Task brief - Format the records below as a numbered list, one line per item, leaving out the blank lines.

Listed entries -
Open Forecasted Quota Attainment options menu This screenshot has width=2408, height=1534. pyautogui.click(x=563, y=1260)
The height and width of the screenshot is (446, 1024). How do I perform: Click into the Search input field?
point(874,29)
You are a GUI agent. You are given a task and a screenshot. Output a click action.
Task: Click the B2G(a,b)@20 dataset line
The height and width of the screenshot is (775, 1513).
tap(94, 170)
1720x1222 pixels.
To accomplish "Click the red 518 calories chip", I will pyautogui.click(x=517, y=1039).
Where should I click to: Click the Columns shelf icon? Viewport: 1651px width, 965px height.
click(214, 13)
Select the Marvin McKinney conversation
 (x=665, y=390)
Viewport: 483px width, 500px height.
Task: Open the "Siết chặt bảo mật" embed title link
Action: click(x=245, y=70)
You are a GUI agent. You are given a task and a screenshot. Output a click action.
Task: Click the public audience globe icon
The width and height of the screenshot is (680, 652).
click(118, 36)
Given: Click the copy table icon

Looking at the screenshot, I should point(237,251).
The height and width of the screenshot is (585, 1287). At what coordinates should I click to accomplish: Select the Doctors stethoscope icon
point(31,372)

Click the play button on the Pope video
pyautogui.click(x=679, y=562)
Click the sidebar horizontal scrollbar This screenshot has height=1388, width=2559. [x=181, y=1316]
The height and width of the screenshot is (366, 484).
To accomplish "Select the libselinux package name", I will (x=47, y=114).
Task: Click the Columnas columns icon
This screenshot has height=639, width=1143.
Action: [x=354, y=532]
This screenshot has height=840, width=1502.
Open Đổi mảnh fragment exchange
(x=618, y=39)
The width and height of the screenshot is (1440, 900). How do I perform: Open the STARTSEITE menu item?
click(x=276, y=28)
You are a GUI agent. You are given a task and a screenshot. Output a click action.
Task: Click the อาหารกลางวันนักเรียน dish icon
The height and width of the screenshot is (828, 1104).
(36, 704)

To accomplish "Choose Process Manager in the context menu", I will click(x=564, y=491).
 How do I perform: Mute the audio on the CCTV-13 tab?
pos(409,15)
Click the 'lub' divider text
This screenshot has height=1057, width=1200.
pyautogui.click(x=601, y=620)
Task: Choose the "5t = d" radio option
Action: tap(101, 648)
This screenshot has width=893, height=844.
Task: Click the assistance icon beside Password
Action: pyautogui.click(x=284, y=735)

Answer to the task -
1. Open Forecasted Quota Attainment options menu This screenshot has width=2408, height=1534. pyautogui.click(x=563, y=1260)
2. The height and width of the screenshot is (446, 1024). How do I perform: Click into the Search input field?
3. point(874,29)
4. You are a GUI agent. You are given a task and a screenshot. Output a click action.
5. Task: Click the B2G(a,b)@20 dataset line
6. The height and width of the screenshot is (775, 1513).
7. tap(94, 170)
8. 1720x1222 pixels.
9. To accomplish "Click the red 518 calories chip", I will pyautogui.click(x=517, y=1039).
10. Where should I click to: Click the Columns shelf icon? Viewport: 1651px width, 965px height.
11. click(214, 13)
12. Select the Marvin McKinney conversation
13.  (x=665, y=390)
14. Viewport: 483px width, 500px height.
15. Task: Open the "Siết chặt bảo mật" embed title link
16. Action: click(x=245, y=70)
17. You are a GUI agent. You are given a task and a screenshot. Output a click action.
18. Task: Click the public audience globe icon
19. The width and height of the screenshot is (680, 652).
20. click(118, 36)
21. Given: Click the copy table icon
22. Looking at the screenshot, I should point(237,251).
23. The height and width of the screenshot is (585, 1287). At what coordinates should I click to accomplish: Select the Doctors stethoscope icon
24. point(31,372)
25. Click the play button on the Pope video
26. pyautogui.click(x=679, y=562)
27. Click the sidebar horizontal scrollbar This screenshot has height=1388, width=2559. [x=181, y=1316]
28. The height and width of the screenshot is (366, 484).
29. To accomplish "Select the libselinux package name", I will (x=47, y=114).
30. Task: Click the Columnas columns icon
31. This screenshot has height=639, width=1143.
32. Action: [x=354, y=532]
33. This screenshot has height=840, width=1502.
34. Open Đổi mảnh fragment exchange
35. (x=618, y=39)
36. The width and height of the screenshot is (1440, 900). How do I perform: Open the STARTSEITE menu item?
37. click(x=276, y=28)
38. You are a GUI agent. You are given a task and a screenshot. Output a click action.
39. Task: Click the อาหารกลางวันนักเรียน dish icon
40. The height and width of the screenshot is (828, 1104).
41. (36, 704)
42. To accomplish "Choose Process Manager in the context menu", I will click(x=564, y=491).
43.  How do I perform: Mute the audio on the CCTV-13 tab?
44. pos(409,15)
45. Click the 'lub' divider text
46. This screenshot has height=1057, width=1200.
47. pyautogui.click(x=601, y=620)
48. Task: Choose the "5t = d" radio option
49. Action: tap(101, 648)
50. This screenshot has width=893, height=844.
51. Task: Click the assistance icon beside Password
52. Action: pyautogui.click(x=284, y=735)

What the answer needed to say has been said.